Have used phenol for years in treating nerve entrapment abdominal pain esp after surgical procedures. Without any prior surgical procedure, I have found nerve entrapment or response to local anesthesia blocks to be much less than those cases with prior abdominal wall penetration via surgery. Completely agree with US.....you would be astonished how close the peritoneum is to the wall in places and how many of the blocks such as LFCN have probably been partially delivered unknowingly through the abdominal wall.....

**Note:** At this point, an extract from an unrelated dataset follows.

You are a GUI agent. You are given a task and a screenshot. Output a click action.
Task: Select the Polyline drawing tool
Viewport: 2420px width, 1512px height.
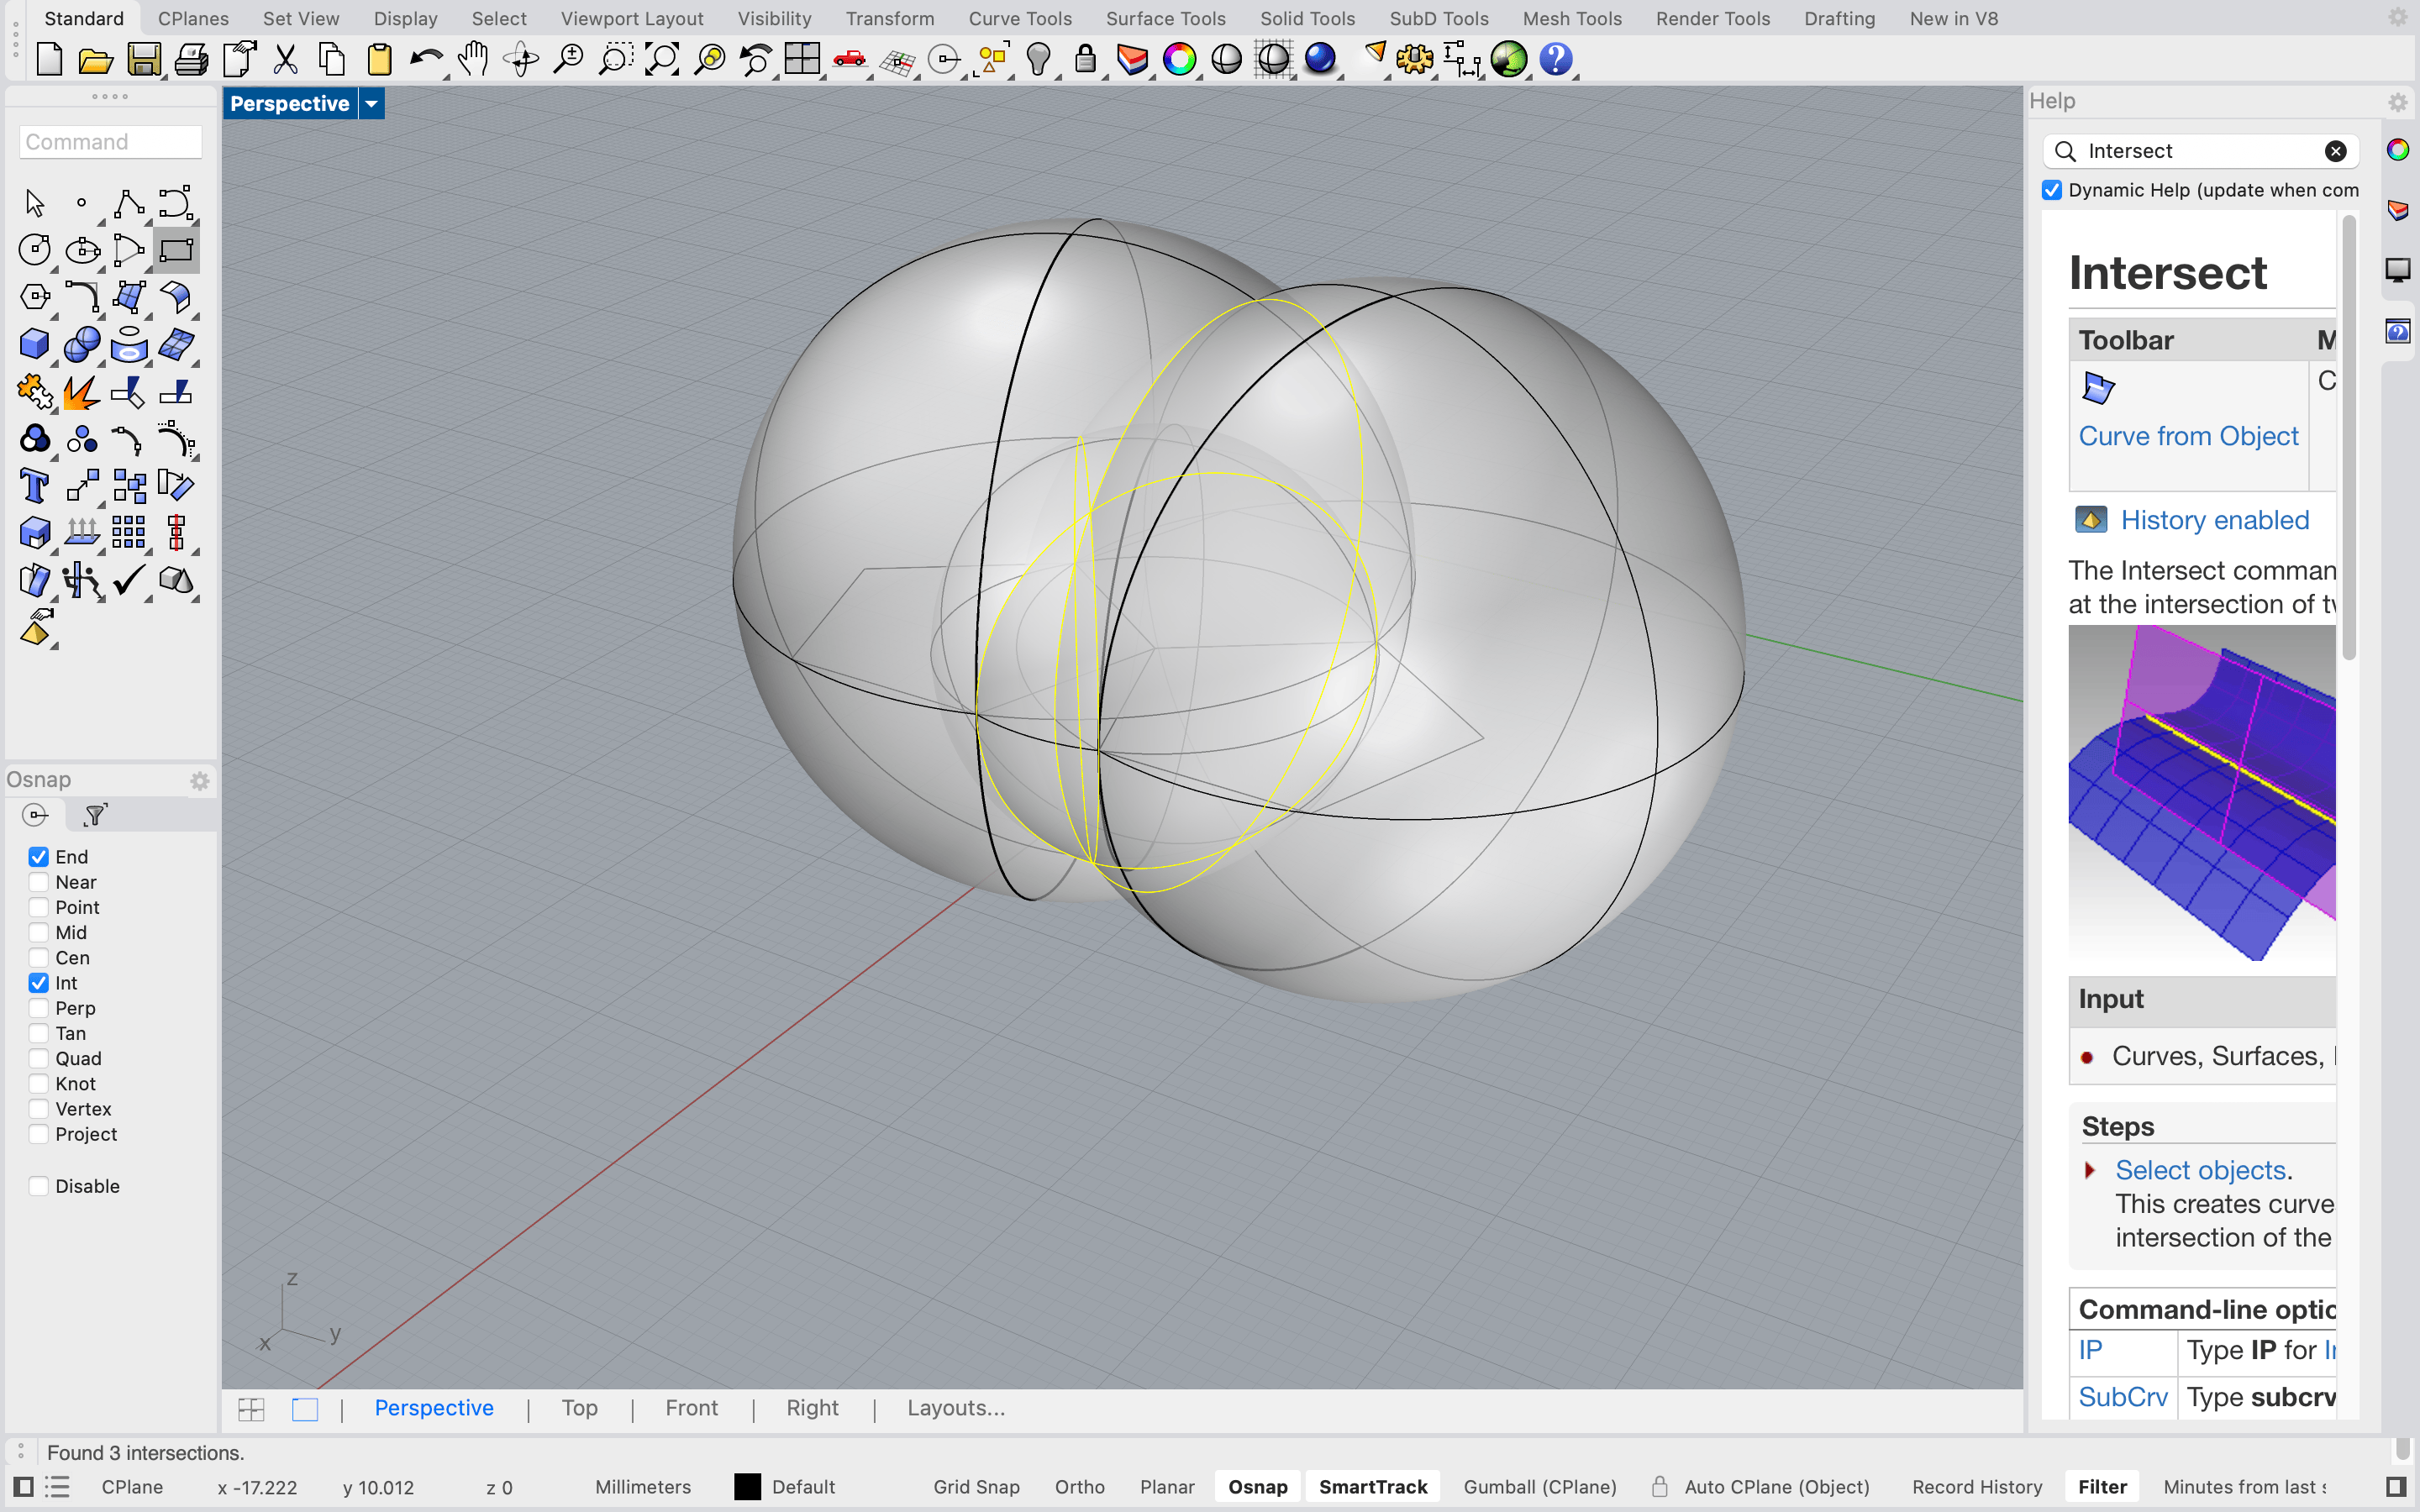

Sounds exciting! Please be more specific in how you use neurolytics in these folks. 1 ml into any trigger point? High volume in a fascial plane?
 
Power MD...I'm noticing thsi exact phenomenon. I have a lady that does great with just local aneshtetic blocks w/o steroids. She's reduced her opioid use about 50%. The thing is I have had to repeat them about every 1.5-2months. I think that's reasonable. I wish there was somethign else that would 'last longer'...something like phenol...but the issue arises (phenol isnt for non-CA pain). Unfortunatley this lady is one of those patients that had EGD/colonoscopies x10, various intestinal resections, and multiple CT/MRIs (all of which are normal). I really believe abodminal wall pain is underdiagnosed. Unfortunately, primaries and surgeons wont think of us if they have a patient with "abdominal pain". Instead they send to GI. GI then scopes/scans ad nauseum......

Totally agree with you here.

If everyone learned Carnett's test, I'd bet millions of dollars in unnecessary workup and complications would be avoided.

The thing is, we're really the only specialty that takes myofascial pain seriously. We do because we have to tools to prove where the pain is coming from (or at least discern the tissue of origin). Ultrasound takes this to the next level. I've figured out all kinds of weird pain syndromes that nobody else was able to diagnose simply because they lack the tools and experience using them. I've got a guy with interclavicular ligament pain (right along the superior aspect of the manubrium). How excited would you be to do an injection 1-2 cm deep right there without image guidance?
 
10% phenol in glycerin 5%; the amount total is usually 1cc diluted with varying amounts of bupivicaine but keeping the concentration of phenol above 3%.